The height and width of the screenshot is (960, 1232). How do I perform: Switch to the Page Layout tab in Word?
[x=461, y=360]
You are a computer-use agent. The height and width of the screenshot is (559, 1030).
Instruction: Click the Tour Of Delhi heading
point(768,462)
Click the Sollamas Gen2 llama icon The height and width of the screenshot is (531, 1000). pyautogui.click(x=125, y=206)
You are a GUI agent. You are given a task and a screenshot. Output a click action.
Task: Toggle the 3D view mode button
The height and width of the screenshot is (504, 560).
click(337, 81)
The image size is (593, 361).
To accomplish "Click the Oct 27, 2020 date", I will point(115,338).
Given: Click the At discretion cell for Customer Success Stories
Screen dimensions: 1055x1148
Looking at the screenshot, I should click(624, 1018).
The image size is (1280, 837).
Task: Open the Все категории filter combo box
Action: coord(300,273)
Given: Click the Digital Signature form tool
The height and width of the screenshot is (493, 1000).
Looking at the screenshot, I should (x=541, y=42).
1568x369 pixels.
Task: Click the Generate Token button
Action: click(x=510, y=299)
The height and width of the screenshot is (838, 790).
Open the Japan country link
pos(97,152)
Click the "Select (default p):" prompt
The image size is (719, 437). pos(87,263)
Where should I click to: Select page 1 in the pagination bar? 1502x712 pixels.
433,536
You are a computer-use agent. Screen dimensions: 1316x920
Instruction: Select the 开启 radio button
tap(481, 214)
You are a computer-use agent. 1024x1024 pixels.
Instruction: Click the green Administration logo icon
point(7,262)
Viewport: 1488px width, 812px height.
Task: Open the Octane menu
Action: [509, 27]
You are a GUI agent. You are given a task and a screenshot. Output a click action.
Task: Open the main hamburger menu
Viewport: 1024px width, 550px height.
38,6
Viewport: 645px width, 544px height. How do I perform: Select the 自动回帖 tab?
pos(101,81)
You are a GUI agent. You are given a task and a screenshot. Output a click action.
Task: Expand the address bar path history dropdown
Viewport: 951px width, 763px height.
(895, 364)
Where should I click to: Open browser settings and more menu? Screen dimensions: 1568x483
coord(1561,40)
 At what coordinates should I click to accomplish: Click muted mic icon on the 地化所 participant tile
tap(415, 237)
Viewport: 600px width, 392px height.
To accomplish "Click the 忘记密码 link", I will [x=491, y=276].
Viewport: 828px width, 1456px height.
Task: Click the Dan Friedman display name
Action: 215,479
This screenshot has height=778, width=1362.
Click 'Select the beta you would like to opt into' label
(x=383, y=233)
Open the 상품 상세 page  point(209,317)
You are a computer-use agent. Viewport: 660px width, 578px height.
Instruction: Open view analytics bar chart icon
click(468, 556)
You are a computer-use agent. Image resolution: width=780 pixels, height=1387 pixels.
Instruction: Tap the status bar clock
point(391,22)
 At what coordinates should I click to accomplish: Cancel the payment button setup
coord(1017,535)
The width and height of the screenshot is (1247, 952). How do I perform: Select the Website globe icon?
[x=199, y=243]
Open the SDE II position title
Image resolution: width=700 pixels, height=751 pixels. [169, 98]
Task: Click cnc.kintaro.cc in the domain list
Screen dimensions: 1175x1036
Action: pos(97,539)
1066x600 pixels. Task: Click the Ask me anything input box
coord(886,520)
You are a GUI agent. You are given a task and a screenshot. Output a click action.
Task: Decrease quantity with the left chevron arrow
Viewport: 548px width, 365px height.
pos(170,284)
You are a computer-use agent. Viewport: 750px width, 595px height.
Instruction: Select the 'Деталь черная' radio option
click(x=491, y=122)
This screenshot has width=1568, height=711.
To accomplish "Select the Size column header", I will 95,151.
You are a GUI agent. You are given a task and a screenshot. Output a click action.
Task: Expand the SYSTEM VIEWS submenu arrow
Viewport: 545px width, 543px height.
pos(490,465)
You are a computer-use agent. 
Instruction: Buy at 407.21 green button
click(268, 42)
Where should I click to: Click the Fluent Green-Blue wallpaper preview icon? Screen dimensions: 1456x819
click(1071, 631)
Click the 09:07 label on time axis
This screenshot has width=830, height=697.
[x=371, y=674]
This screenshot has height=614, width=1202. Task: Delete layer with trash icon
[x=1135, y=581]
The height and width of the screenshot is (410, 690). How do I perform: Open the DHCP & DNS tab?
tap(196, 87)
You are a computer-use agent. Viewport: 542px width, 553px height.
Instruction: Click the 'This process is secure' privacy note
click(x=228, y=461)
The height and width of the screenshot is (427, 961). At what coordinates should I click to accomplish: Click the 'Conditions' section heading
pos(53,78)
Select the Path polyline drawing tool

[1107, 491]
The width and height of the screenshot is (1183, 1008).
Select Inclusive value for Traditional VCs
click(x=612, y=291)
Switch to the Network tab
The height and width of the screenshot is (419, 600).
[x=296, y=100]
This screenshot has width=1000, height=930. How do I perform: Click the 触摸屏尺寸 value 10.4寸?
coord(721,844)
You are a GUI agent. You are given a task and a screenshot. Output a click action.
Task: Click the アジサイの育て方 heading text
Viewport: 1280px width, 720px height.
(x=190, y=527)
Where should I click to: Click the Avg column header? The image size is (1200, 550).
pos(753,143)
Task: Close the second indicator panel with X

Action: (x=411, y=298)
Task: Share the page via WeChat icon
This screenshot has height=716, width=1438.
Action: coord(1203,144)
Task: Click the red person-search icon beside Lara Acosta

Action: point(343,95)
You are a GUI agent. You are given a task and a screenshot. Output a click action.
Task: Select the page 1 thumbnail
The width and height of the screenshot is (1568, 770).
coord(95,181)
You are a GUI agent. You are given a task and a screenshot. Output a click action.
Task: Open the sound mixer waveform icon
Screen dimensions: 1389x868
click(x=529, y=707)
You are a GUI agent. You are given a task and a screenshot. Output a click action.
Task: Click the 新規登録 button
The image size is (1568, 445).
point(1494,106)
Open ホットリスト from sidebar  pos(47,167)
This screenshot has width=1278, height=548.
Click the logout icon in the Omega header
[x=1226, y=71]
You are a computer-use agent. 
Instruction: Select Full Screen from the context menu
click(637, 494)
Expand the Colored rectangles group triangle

####################

Keep the wording exact. Give all of the records again.

The height and width of the screenshot is (960, 1232). How do I perform: Switch to the Page Layout tab in Word?
[x=461, y=360]
You are a computer-use agent. The height and width of the screenshot is (559, 1030).
Instruction: Click the Tour Of Delhi heading
point(768,462)
Click the Sollamas Gen2 llama icon The height and width of the screenshot is (531, 1000). pyautogui.click(x=125, y=206)
You are a GUI agent. You are given a task and a screenshot. Output a click action.
Task: Toggle the 3D view mode button
The height and width of the screenshot is (504, 560).
click(337, 81)
The image size is (593, 361).
To accomplish "Click the Oct 27, 2020 date", I will point(115,338).
Given: Click the At discretion cell for Customer Success Stories
Screen dimensions: 1055x1148
Looking at the screenshot, I should click(624, 1018).
The image size is (1280, 837).
Task: Open the Все категории filter combo box
Action: coord(300,273)
Given: Click the Digital Signature form tool
The height and width of the screenshot is (493, 1000).
Looking at the screenshot, I should (x=541, y=42).
1568x369 pixels.
Task: Click the Generate Token button
Action: click(x=510, y=299)
The height and width of the screenshot is (838, 790).
Open the Japan country link
pos(97,152)
Click the "Select (default p):" prompt
The image size is (719, 437). pos(87,263)
Where should I click to: Select page 1 in the pagination bar? 1502x712 pixels.
433,536
You are a computer-use agent. Screen dimensions: 1316x920
Instruction: Select the 开启 radio button
tap(481, 214)
You are a computer-use agent. 1024x1024 pixels.
Instruction: Click the green Administration logo icon
point(7,262)
Viewport: 1488px width, 812px height.
Task: Open the Octane menu
Action: [509, 27]
You are a GUI agent. You are given a task and a screenshot. Output a click action.
Task: Open the main hamburger menu
Viewport: 1024px width, 550px height.
38,6
Viewport: 645px width, 544px height. How do I perform: Select the 自动回帖 tab?
pos(101,81)
You are a GUI agent. You are given a task and a screenshot. Output a click action.
Task: Expand the address bar path history dropdown
Viewport: 951px width, 763px height.
(895, 364)
Where should I click to: Open browser settings and more menu? Screen dimensions: 1568x483
coord(1561,40)
 At what coordinates should I click to accomplish: Click muted mic icon on the 地化所 participant tile
tap(415, 237)
Viewport: 600px width, 392px height.
To accomplish "Click the 忘记密码 link", I will [x=491, y=276].
Viewport: 828px width, 1456px height.
Task: Click the Dan Friedman display name
Action: 215,479
This screenshot has height=778, width=1362.
Click 'Select the beta you would like to opt into' label
(x=383, y=233)
Open the 상품 상세 page  point(209,317)
You are a computer-use agent. Viewport: 660px width, 578px height.
Instruction: Open view analytics bar chart icon
click(468, 556)
You are a computer-use agent. Image resolution: width=780 pixels, height=1387 pixels.
Instruction: Tap the status bar clock
point(391,22)
 At what coordinates should I click to accomplish: Cancel the payment button setup
coord(1017,535)
The width and height of the screenshot is (1247, 952). How do I perform: Select the Website globe icon?
[x=199, y=243]
Open the SDE II position title
Image resolution: width=700 pixels, height=751 pixels. [169, 98]
Task: Click cnc.kintaro.cc in the domain list
Screen dimensions: 1175x1036
Action: pos(97,539)
1066x600 pixels. Task: Click the Ask me anything input box
coord(886,520)
You are a GUI agent. You are given a task and a screenshot. Output a click action.
Task: Decrease quantity with the left chevron arrow
Viewport: 548px width, 365px height.
pos(170,284)
You are a computer-use agent. Viewport: 750px width, 595px height.
Instruction: Select the 'Деталь черная' radio option
click(x=491, y=122)
This screenshot has width=1568, height=711.
To accomplish "Select the Size column header", I will 95,151.
You are a GUI agent. You are given a task and a screenshot. Output a click action.
Task: Expand the SYSTEM VIEWS submenu arrow
Viewport: 545px width, 543px height.
pos(490,465)
You are a computer-use agent. 
Instruction: Buy at 407.21 green button
click(268, 42)
Where should I click to: Click the Fluent Green-Blue wallpaper preview icon? Screen dimensions: 1456x819
click(1071, 631)
Click the 09:07 label on time axis
This screenshot has width=830, height=697.
[x=371, y=674]
This screenshot has height=614, width=1202. Task: Delete layer with trash icon
[x=1135, y=581]
The height and width of the screenshot is (410, 690). How do I perform: Open the DHCP & DNS tab?
tap(196, 87)
You are a computer-use agent. Viewport: 542px width, 553px height.
Instruction: Click the 'This process is secure' privacy note
click(x=228, y=461)
The height and width of the screenshot is (427, 961). At what coordinates should I click to accomplish: Click the 'Conditions' section heading
pos(53,78)
Select the Path polyline drawing tool

[1107, 491]
The width and height of the screenshot is (1183, 1008).
Select Inclusive value for Traditional VCs
click(x=612, y=291)
Switch to the Network tab
The height and width of the screenshot is (419, 600).
[x=296, y=100]
This screenshot has width=1000, height=930. How do I perform: Click the 触摸屏尺寸 value 10.4寸?
coord(721,844)
You are a GUI agent. You are given a task and a screenshot. Output a click action.
Task: Click the アジサイの育て方 heading text
Viewport: 1280px width, 720px height.
(x=190, y=527)
Where should I click to: Click the Avg column header? The image size is (1200, 550).
pos(753,143)
Task: Close the second indicator panel with X

Action: (x=411, y=298)
Task: Share the page via WeChat icon
This screenshot has height=716, width=1438.
Action: coord(1203,144)
Task: Click the red person-search icon beside Lara Acosta

Action: point(343,95)
You are a GUI agent. You are given a task and a screenshot. Output a click action.
Task: Select the page 1 thumbnail
The width and height of the screenshot is (1568, 770).
coord(95,181)
You are a GUI agent. You are given a task and a screenshot. Output a click action.
Task: Open the sound mixer waveform icon
Screen dimensions: 1389x868
click(x=529, y=707)
You are a GUI agent. You are given a task and a screenshot. Output a click action.
Task: Click the 新規登録 button
The image size is (1568, 445).
point(1494,106)
Open ホットリスト from sidebar  pos(47,167)
This screenshot has width=1278, height=548.
Click the logout icon in the Omega header
[x=1226, y=71]
You are a computer-use agent. 
Instruction: Select Full Screen from the context menu
click(637, 494)
Expand the Colored rectangles group triangle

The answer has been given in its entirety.